Assignment: What you return should be the lines of the data containing "will", each in full.

Records excerpted from a collection

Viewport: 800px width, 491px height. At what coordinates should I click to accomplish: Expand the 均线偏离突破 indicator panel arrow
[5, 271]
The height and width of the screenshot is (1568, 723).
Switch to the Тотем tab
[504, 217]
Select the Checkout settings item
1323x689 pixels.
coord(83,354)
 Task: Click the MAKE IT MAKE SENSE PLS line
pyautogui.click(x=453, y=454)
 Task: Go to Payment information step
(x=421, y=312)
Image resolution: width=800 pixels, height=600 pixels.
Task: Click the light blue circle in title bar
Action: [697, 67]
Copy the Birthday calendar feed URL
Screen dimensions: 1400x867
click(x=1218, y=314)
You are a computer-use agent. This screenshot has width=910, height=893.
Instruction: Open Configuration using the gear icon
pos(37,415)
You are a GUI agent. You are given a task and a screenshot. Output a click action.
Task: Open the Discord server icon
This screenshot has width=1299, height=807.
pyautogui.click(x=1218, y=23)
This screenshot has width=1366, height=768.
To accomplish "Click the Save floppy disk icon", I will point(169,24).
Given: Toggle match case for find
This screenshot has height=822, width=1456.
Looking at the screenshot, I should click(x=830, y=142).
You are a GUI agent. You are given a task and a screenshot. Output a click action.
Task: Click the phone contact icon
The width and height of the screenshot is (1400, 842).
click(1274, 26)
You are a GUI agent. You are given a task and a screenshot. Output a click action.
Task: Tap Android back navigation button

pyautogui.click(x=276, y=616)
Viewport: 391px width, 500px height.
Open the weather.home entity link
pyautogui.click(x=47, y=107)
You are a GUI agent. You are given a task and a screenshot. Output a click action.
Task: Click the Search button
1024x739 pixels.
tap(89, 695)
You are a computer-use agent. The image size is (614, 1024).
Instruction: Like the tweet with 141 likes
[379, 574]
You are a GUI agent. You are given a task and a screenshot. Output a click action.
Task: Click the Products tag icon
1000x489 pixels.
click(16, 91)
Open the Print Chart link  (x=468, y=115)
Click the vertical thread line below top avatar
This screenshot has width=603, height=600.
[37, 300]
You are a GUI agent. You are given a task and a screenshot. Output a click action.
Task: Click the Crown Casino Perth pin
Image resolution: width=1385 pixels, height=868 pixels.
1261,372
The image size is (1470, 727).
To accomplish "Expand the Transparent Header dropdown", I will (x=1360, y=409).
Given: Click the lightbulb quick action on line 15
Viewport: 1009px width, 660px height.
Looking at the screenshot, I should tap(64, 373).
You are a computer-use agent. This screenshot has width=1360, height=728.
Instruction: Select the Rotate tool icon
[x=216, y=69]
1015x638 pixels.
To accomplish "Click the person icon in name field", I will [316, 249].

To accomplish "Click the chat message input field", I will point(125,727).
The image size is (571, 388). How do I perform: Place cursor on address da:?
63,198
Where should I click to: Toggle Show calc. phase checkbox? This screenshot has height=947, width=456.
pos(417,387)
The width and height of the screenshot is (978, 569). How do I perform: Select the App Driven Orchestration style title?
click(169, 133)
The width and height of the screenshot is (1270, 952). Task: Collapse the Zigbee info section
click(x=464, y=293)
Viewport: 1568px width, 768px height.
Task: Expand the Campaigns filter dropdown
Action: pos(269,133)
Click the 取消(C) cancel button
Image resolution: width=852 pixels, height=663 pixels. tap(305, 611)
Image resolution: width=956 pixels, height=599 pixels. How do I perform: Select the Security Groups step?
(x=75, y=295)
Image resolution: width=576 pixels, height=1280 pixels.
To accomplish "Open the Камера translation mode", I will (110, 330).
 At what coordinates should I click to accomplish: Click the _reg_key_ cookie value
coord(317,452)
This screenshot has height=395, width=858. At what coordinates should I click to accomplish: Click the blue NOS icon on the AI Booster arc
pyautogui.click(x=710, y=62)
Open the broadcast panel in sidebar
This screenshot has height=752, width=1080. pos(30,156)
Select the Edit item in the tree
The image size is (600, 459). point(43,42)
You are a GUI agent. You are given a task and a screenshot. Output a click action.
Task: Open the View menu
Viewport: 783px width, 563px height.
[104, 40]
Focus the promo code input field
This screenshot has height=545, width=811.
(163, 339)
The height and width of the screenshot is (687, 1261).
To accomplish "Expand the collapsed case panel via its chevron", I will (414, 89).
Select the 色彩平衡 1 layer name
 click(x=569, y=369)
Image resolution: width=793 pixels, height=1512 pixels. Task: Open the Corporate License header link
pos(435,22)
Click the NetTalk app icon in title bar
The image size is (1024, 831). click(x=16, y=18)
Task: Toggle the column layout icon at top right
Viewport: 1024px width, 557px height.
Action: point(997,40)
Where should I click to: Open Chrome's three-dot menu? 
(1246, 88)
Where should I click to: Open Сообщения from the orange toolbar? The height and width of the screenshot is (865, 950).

Problem solution:
To accomplish "Click the Save floppy disk icon", I will point(169,24).
To accomplish "Expand the Transparent Header dropdown", I will (x=1360, y=409).
To accomplish "Click the person icon in name field", I will [316, 249].
To accomplish "Click the chat message input field", I will point(125,727).
To accomplish "Open the Камера translation mode", I will (110, 330).
To accomplish "Expand the collapsed case panel via its chevron", I will (414, 89).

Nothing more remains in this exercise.